- [WHAT THE TASK ASKS]: Write out the records below once more, exactly and completely.

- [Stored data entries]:
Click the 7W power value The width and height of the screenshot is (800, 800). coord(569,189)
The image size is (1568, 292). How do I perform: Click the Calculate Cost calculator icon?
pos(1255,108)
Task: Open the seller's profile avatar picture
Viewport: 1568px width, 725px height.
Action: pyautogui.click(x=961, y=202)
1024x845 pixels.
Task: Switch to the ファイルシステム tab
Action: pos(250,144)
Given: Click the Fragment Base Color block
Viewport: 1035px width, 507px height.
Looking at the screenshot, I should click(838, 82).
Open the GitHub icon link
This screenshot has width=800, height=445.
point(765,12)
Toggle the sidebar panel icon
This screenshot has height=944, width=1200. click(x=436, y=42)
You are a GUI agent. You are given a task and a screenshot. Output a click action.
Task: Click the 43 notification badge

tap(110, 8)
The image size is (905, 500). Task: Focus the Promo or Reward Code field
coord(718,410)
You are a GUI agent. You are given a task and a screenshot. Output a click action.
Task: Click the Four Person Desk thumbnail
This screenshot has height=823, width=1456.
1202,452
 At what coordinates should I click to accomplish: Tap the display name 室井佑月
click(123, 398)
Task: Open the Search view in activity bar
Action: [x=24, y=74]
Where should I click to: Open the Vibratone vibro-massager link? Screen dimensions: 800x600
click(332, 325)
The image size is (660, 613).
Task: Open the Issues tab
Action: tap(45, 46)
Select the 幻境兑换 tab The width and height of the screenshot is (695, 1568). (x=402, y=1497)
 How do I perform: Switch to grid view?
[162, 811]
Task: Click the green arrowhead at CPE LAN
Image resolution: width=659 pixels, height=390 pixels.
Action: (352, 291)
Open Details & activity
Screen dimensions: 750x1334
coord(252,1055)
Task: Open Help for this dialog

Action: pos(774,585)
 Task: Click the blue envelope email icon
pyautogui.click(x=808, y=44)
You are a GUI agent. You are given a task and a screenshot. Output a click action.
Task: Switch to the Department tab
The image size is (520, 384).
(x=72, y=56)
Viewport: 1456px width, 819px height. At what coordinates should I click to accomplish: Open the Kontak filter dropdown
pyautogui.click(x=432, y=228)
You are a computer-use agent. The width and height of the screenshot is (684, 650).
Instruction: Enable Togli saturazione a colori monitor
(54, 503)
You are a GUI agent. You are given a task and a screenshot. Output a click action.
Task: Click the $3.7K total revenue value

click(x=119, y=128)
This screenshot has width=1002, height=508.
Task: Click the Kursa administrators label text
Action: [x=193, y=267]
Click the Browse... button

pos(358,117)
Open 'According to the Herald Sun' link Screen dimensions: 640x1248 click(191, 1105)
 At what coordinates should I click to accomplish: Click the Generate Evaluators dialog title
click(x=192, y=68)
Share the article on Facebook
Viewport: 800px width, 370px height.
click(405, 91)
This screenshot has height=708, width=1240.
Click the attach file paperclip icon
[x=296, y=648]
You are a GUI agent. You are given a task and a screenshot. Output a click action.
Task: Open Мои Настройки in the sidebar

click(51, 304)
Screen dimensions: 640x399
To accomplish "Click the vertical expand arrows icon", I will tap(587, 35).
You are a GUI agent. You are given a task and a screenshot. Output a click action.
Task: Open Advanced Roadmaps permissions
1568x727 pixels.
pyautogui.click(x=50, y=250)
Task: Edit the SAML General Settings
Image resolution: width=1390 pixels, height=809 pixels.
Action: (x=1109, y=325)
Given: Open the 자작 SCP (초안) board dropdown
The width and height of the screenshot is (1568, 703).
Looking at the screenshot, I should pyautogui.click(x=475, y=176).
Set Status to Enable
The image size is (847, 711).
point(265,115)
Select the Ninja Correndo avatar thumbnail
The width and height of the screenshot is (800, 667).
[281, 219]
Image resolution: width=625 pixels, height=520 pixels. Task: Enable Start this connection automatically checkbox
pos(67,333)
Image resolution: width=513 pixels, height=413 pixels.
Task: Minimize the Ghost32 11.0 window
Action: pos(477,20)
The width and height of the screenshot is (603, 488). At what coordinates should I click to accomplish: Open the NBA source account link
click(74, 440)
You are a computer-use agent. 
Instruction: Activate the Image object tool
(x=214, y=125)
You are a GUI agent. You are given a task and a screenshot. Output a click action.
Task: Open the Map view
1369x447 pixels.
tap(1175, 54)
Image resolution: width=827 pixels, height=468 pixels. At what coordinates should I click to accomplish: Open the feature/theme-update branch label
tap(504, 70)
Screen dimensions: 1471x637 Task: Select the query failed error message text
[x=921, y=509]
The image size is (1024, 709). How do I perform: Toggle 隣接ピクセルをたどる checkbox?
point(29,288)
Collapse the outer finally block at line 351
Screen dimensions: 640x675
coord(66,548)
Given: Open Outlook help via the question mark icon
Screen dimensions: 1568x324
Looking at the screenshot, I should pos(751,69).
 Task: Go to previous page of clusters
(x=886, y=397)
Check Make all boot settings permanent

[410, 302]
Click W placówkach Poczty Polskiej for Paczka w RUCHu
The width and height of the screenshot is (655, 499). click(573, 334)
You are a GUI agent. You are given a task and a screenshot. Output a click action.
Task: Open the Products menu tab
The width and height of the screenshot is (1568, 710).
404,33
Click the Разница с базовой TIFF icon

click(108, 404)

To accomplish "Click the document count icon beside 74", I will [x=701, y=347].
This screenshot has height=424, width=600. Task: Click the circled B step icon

- [RESPONSE]:
Click the 7W power value The width and height of the screenshot is (800, 800). coord(569,189)
The image size is (1568, 292). How do I perform: Click the Calculate Cost calculator icon?
pos(1255,108)
Task: Open the seller's profile avatar picture
Viewport: 1568px width, 725px height.
Action: pyautogui.click(x=961, y=202)
1024x845 pixels.
Task: Switch to the ファイルシステム tab
Action: pos(250,144)
Given: Click the Fragment Base Color block
Viewport: 1035px width, 507px height.
Looking at the screenshot, I should click(838, 82).
Open the GitHub icon link
This screenshot has width=800, height=445.
point(765,12)
Toggle the sidebar panel icon
This screenshot has height=944, width=1200. click(x=436, y=42)
You are a GUI agent. You are given a task and a screenshot. Output a click action.
Task: Click the 43 notification badge

tap(110, 8)
The image size is (905, 500). Task: Focus the Promo or Reward Code field
coord(718,410)
You are a GUI agent. You are given a task and a screenshot. Output a click action.
Task: Click the Four Person Desk thumbnail
This screenshot has height=823, width=1456.
1202,452
 At what coordinates should I click to accomplish: Tap the display name 室井佑月
click(123, 398)
Task: Open the Search view in activity bar
Action: [x=24, y=74]
Where should I click to: Open the Vibratone vibro-massager link? Screen dimensions: 800x600
click(332, 325)
The image size is (660, 613).
Task: Open the Issues tab
Action: tap(45, 46)
Select the 幻境兑换 tab The width and height of the screenshot is (695, 1568). (x=402, y=1497)
 How do I perform: Switch to grid view?
[162, 811]
Task: Click the green arrowhead at CPE LAN
Image resolution: width=659 pixels, height=390 pixels.
Action: (352, 291)
Open Details & activity
Screen dimensions: 750x1334
coord(252,1055)
Task: Open Help for this dialog

Action: pos(774,585)
 Task: Click the blue envelope email icon
pyautogui.click(x=808, y=44)
You are a GUI agent. You are given a task and a screenshot. Output a click action.
Task: Switch to the Department tab
The image size is (520, 384).
(x=72, y=56)
Viewport: 1456px width, 819px height. At what coordinates should I click to accomplish: Open the Kontak filter dropdown
pyautogui.click(x=432, y=228)
You are a computer-use agent. The width and height of the screenshot is (684, 650).
Instruction: Enable Togli saturazione a colori monitor
(54, 503)
You are a GUI agent. You are given a task and a screenshot. Output a click action.
Task: Click the $3.7K total revenue value

click(x=119, y=128)
This screenshot has width=1002, height=508.
Task: Click the Kursa administrators label text
Action: [x=193, y=267]
Click the Browse... button

pos(358,117)
Open 'According to the Herald Sun' link Screen dimensions: 640x1248 click(191, 1105)
 At what coordinates should I click to accomplish: Click the Generate Evaluators dialog title
click(x=192, y=68)
Share the article on Facebook
Viewport: 800px width, 370px height.
click(405, 91)
This screenshot has height=708, width=1240.
Click the attach file paperclip icon
[x=296, y=648]
You are a GUI agent. You are given a task and a screenshot. Output a click action.
Task: Open Мои Настройки in the sidebar

click(51, 304)
Screen dimensions: 640x399
To accomplish "Click the vertical expand arrows icon", I will tap(587, 35).
You are a GUI agent. You are given a task and a screenshot. Output a click action.
Task: Open Advanced Roadmaps permissions
1568x727 pixels.
pyautogui.click(x=50, y=250)
Task: Edit the SAML General Settings
Image resolution: width=1390 pixels, height=809 pixels.
Action: (x=1109, y=325)
Given: Open the 자작 SCP (초안) board dropdown
The width and height of the screenshot is (1568, 703).
Looking at the screenshot, I should pyautogui.click(x=475, y=176).
Set Status to Enable
The image size is (847, 711).
point(265,115)
Select the Ninja Correndo avatar thumbnail
The width and height of the screenshot is (800, 667).
[281, 219]
Image resolution: width=625 pixels, height=520 pixels. Task: Enable Start this connection automatically checkbox
pos(67,333)
Image resolution: width=513 pixels, height=413 pixels.
Task: Minimize the Ghost32 11.0 window
Action: pos(477,20)
The width and height of the screenshot is (603, 488). At what coordinates should I click to accomplish: Open the NBA source account link
click(74, 440)
You are a computer-use agent. 
Instruction: Activate the Image object tool
(x=214, y=125)
You are a GUI agent. You are given a task and a screenshot. Output a click action.
Task: Open the Map view
1369x447 pixels.
tap(1175, 54)
Image resolution: width=827 pixels, height=468 pixels. At what coordinates should I click to accomplish: Open the feature/theme-update branch label
tap(504, 70)
Screen dimensions: 1471x637 Task: Select the query failed error message text
[x=921, y=509]
The image size is (1024, 709). How do I perform: Toggle 隣接ピクセルをたどる checkbox?
point(29,288)
Collapse the outer finally block at line 351
Screen dimensions: 640x675
coord(66,548)
Given: Open Outlook help via the question mark icon
Screen dimensions: 1568x324
Looking at the screenshot, I should pos(751,69).
 Task: Go to previous page of clusters
(x=886, y=397)
Check Make all boot settings permanent

[410, 302]
Click W placówkach Poczty Polskiej for Paczka w RUCHu
The width and height of the screenshot is (655, 499). click(573, 334)
You are a GUI agent. You are given a task and a screenshot. Output a click action.
Task: Open the Products menu tab
The width and height of the screenshot is (1568, 710).
404,33
Click the Разница с базовой TIFF icon

click(108, 404)

To accomplish "Click the document count icon beside 74", I will [x=701, y=347].
This screenshot has height=424, width=600. Task: Click the circled B step icon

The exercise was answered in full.